Доктор Пларр следил за стрелкой на циферблате.

— Думаю, в ваши годы опасно столько пить.

Он выпустил воздух.

— Головные боли — это у меня наследственное. Отец страдал ужасными головными болями. Он и умер в одночасье. Удар. Вот он там, на стене. Прекрасно сидел на лошади. Хотел и меня научить, но я этих глупых скотов не выносил.

— А по-моему, вы говорили, что у вас есть лошадь. «Гордость Фортнума».

— Да какая же это лошадь, это мой «джип». Нет, на лошадь я ни за какие коврижки не сяду! Но скажите правду, Пларр, хоть и самую страшную.

— Эта штука не показывает ни самого страшного, ни самого невинного. Давление у вас, однако, слегка повышено. Я дам вам таблетки, но не могли бы вы пить хоть немного поменьше?
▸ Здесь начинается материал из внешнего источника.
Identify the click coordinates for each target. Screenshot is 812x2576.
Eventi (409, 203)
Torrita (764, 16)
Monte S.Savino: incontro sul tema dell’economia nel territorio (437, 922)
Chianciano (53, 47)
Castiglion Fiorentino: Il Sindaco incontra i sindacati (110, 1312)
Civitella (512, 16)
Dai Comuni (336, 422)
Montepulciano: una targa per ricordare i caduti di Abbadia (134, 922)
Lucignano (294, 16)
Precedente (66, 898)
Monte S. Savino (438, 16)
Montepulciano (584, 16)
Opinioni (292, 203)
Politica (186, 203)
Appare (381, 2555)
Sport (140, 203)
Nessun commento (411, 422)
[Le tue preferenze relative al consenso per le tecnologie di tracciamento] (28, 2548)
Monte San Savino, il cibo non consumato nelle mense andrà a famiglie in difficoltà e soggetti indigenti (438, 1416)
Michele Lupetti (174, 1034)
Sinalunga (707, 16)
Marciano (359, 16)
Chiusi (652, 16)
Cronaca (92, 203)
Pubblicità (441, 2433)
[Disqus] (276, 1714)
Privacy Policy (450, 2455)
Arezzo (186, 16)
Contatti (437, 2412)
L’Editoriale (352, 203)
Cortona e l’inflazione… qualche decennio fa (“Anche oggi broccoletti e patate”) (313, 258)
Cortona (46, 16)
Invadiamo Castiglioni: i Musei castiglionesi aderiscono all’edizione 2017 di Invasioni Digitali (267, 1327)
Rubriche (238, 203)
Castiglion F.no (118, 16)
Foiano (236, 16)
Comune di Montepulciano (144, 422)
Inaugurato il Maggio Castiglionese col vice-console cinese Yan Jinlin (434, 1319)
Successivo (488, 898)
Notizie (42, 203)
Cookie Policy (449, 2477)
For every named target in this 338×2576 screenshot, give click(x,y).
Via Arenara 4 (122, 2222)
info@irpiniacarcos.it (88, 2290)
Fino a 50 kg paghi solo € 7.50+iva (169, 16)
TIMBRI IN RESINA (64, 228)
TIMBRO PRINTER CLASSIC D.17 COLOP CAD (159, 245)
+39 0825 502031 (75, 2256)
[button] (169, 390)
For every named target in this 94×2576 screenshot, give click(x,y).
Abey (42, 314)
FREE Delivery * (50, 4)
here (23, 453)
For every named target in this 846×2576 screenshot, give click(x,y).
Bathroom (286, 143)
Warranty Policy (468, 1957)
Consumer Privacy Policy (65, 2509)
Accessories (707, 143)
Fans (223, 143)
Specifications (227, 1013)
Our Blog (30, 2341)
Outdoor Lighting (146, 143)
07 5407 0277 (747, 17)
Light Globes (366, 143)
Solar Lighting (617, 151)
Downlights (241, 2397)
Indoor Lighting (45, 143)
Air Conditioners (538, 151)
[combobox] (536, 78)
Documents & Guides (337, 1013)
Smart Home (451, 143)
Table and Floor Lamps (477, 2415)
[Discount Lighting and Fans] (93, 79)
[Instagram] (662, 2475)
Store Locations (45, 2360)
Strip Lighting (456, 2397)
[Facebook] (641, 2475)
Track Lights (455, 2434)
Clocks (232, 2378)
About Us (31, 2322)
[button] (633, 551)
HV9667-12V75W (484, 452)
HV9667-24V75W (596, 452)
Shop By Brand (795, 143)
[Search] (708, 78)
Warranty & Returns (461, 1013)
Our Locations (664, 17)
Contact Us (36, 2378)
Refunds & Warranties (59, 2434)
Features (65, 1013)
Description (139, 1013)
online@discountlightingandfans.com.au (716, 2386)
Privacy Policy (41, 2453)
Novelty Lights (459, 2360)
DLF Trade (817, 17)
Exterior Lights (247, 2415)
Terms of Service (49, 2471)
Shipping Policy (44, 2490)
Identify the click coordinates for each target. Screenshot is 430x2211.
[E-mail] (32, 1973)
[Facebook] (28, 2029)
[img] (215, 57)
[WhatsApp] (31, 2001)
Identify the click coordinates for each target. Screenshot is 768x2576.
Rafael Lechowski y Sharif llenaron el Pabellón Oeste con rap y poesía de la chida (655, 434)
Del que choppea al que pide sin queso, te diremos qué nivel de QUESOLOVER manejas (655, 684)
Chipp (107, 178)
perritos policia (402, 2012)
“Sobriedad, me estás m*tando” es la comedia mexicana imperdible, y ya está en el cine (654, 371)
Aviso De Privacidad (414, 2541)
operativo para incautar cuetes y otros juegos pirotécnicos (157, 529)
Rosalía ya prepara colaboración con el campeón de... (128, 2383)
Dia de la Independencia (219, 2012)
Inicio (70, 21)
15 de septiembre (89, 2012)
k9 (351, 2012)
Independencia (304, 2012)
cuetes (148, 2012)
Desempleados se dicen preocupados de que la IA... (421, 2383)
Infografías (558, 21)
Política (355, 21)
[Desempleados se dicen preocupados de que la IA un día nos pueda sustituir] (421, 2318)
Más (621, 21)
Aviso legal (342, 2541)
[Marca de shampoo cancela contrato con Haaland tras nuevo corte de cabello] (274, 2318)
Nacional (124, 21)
— Вот и отцу врачи всегда советовали то же самое. Он мне как-то сказал, что за те же деньги лучше купить стаю попугаев, они бы ничуть не хуже твердили одно и то же. Видно, я пошел в этого старого негодяя — во всем, кроме лошадей. Боюсь их смертельно. Он на меня за это злился, говорил: «Преодолей страх, Чарли, не то он тебя одолеет». А как вас по имени, Пларр?

— Эдуардо.

— Друзья зовут меня Чарли. Не возражаете, если я буду звать вас Тед?

— Если вам так хочется.

Трезвый Чарли Фортнум впал в такую же фамильярность, как и прошлый раз пьяный, правда не сразу. Интересно, подумал доктор Пларр, часто ли они будут ходить по этому кругу, если их знакомство не оборвется, и на каком круге они окончательно станут друг для друга Чарли и Те дом?

— Знаете, тут, в городе, кроме нас еще только один англичанин. Некто Хэмфрис, учитель английского. Знакомы с ним?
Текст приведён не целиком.